● PROVIDED TEXT:
↓

The main part of a dastgah is called the avas.
The avas itself includes several sections which correspond to the trunk
of a tree (determination of a mode), to its main and secondary branches
(motifs for free interpretation), and also to a return to the trunk, to
the end of the piece or to the end of a section. Other forms (quick
tempo parts the rhythm of which requires virtuosity on the part of the
performer, and slow, rhythmic and rather free improvisations, before the
"trunk" parts, etc.) are played, generally, combined with the avas. The
solo for santur is a mahour dastgah. Improvisations on the tombak make use, in part, of classical Persian rhythms.
European
musical pieces from the Middle Ages are instrumental versions of the
well known sung melodies of that time. Except for a few dances, no
instrumental music from the Middle Ages has been preserved down to our
time. Definitions in this field are flexible and fluctuating, as is the
case with traditional European popular music or with jazz. The vocal
parts are interpreted by instruments, and vice versa. There may be
improvised parts, at the beginning and in between the stanzas of the
melody. The melodic relationship with Gregorian chant or with "popular
dances" is obvious.

↑

● GIVEN INFORMATION:

↓

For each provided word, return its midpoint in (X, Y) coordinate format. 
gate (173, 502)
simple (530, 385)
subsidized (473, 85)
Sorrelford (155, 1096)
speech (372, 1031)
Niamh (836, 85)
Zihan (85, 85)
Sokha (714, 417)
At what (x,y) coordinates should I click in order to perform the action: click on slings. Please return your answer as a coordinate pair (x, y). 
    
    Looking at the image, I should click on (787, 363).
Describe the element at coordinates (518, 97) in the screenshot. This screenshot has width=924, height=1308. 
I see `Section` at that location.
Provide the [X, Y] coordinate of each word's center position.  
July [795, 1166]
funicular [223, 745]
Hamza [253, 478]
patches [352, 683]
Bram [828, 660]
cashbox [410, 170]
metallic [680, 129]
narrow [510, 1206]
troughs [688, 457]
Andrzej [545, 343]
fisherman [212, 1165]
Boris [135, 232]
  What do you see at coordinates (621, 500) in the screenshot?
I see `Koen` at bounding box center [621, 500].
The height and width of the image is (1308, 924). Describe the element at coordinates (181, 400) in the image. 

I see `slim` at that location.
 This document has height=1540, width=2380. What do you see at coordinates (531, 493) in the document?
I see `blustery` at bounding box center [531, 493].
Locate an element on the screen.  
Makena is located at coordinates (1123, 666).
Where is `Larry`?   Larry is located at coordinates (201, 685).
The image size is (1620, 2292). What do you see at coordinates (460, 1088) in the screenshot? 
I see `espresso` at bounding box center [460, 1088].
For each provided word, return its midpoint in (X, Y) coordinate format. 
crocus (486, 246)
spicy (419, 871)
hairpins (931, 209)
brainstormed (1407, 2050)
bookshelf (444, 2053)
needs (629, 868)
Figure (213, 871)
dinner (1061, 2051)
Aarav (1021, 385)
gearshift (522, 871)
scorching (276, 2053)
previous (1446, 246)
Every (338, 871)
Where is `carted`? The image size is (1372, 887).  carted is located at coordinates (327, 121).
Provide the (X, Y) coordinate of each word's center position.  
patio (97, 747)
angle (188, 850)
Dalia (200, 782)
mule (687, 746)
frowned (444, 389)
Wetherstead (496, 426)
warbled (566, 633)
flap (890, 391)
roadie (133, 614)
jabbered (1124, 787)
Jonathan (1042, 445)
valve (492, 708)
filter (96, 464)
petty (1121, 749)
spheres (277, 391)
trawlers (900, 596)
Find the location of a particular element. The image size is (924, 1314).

↑

● REQUIRED TASK 1: Based on the passage on music, do these statements agree with the text: (a) the avas is the main part of a dastgah; (b) a good deal of instrumental music from the Middle Ages has been preserved; (c) the solo for santur is a mahour dastgah? Give yes or no for each with the deciding words quoted.
● REQUIRED TASK 2: In the records, swap "fisherman" for "angler" in the part that opens with the line containing "troughs [688, 457]" and closes with the line containing "spicy (419, 871)". Return only those lines, with nothing else changed.

● EXERCISE ANSWER 1:
(a) Yes: "The main part of a dastgah is called the avas."
(b) No: "Except for a few dances, no instrumental music from the Middle Ages has been preserved down to our time."
(c) Yes: "The solo for santur is a mahour dastgah."

● EXERCISE ANSWER 2:
troughs [688, 457]
Andrzej [545, 343]
angler [212, 1165]
Boris [135, 232]
  What do you see at coordinates (621, 500) in the screenshot?
I see `Koen` at bounding box center [621, 500].
The height and width of the image is (1308, 924). Describe the element at coordinates (181, 400) in the image. 

I see `slim` at that location.
 This document has height=1540, width=2380. What do you see at coordinates (531, 493) in the document?
I see `blustery` at bounding box center [531, 493].
Locate an element on the screen.  
Makena is located at coordinates (1123, 666).
Where is `Larry`?   Larry is located at coordinates (201, 685).
The image size is (1620, 2292). What do you see at coordinates (460, 1088) in the screenshot? 
I see `espresso` at bounding box center [460, 1088].
For each provided word, return its midpoint in (X, Y) coordinate format. 
crocus (486, 246)
spicy (419, 871)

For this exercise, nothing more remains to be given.